What are the people in Mr. K's using as a basis, and what is the actual US, UK, Canada, NZ, or OZ figures?
-- Robert A. Cook, PE (Marietta, GA) (email@example.com), December 09, 1999
BL... or AL?
Before Lawyers... or After Lawyers?
I recall the $300 billion amount being used recently. Humm. Good question Robert.
-- Diane J. Squire (firstname.lastname@example.org), December 09, 1999.
This assumes the problem is 'fixable'. It's not a technical problem or a management problem, its a social problem, ie. too many people, too much greed and stupidity, and too little time.
Y2K is truly systemic.
-- youtopian (@ .), December 09, 1999.
There's a fuzzy a line between pure remediation (i.e. fixing what you've got) and fixing en passant during upgrading or replacement of old systems (that may not even have been broken!)
Companies/governments could just announce ALL of their recent capital expenditure as "Y2K fixes" to make their figures look better if they wanted. No one's checking.
Anyway, the point isn't how much has been spent. At a global scale, that's just money going round and round. It's how much will be LOST due to people not producing. That's REAL cost, and that's why Fix On Fail should be viewed as nothing short of criminal. :(
-- Servant (email@example.com), December 09, 1999.

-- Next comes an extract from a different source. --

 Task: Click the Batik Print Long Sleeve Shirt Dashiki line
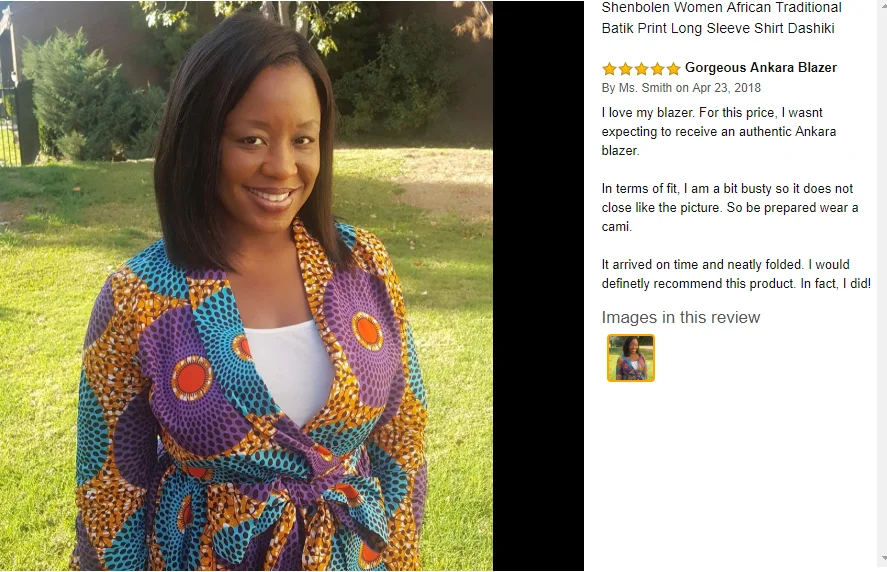coord(718,28)
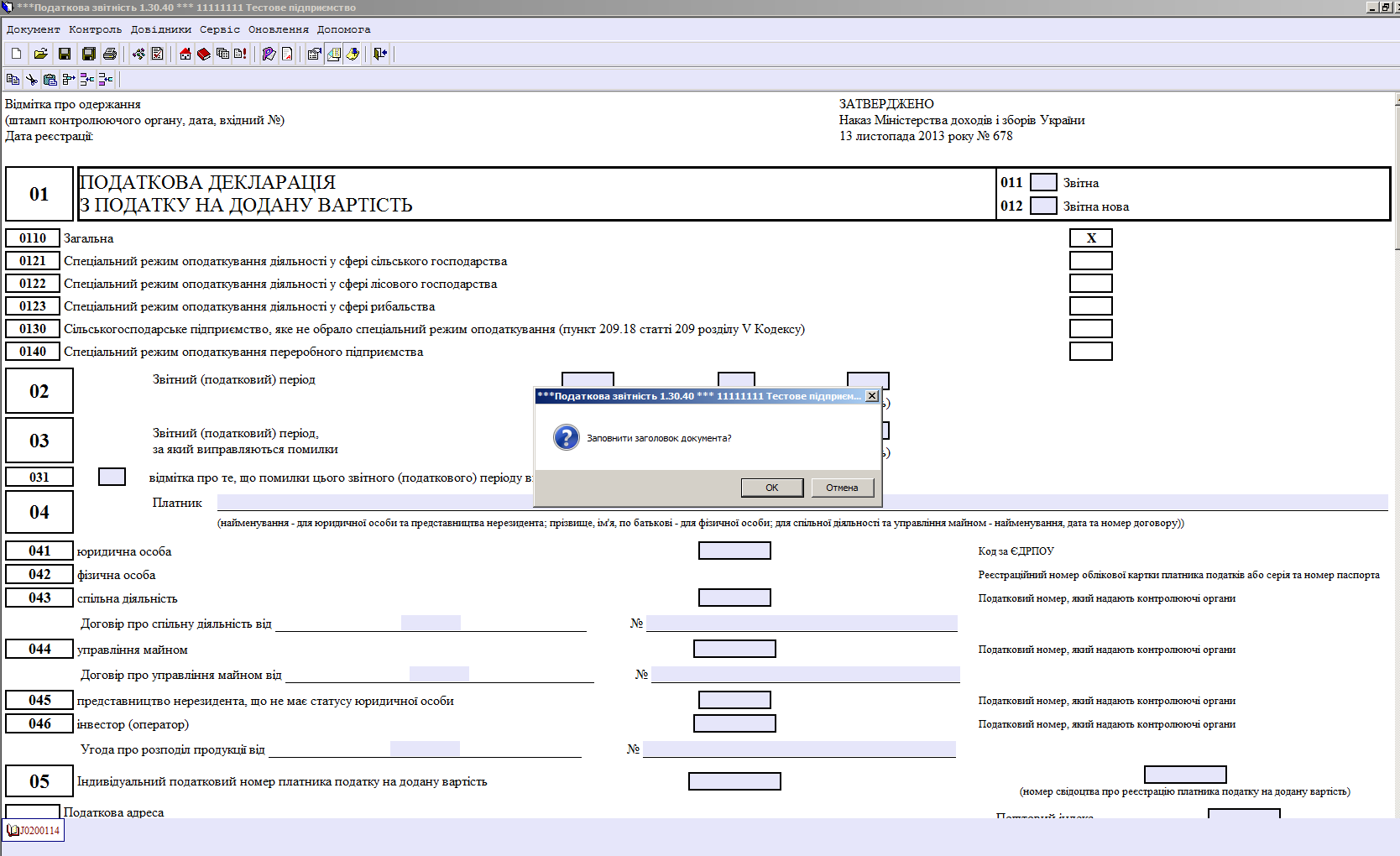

Try this: http://www.comlinks.com/mag/ddates.htm
Capers Jones authors this lengthy paper and also wrote a book about Quantifying Costs. He says $1 trillion would be spent before Y2K. Either Jones is wrong or we have a long way to go yet.
I am not aware of anyone publicly debating him on the issue of costs. Notice these quotes: "The cumulative costs of expanding numeric fields as their capacity is exceeded will erode many of the economic advantages of the use of computers and software. It is obvious that a more permanent general schema must be developed before the maintenance expenses trigger bankruptcy and litigation for hundreds of corporations and even for some governments."
"It is a shocking to consider that many of the economic advantages of the most powerful tools ever created by the human species for holding information will be lost due something as trivial as not setting aside enough room to hold dates or numeric information."
"Nonetheless the future of computing and software over the next 50-year period will be severely disrupted by a series of massive maintenance updates due to inadequate field sizes for dates and numeric information. One by one, current date representation methods will fail, and other numeric data will encounter field size problems as well."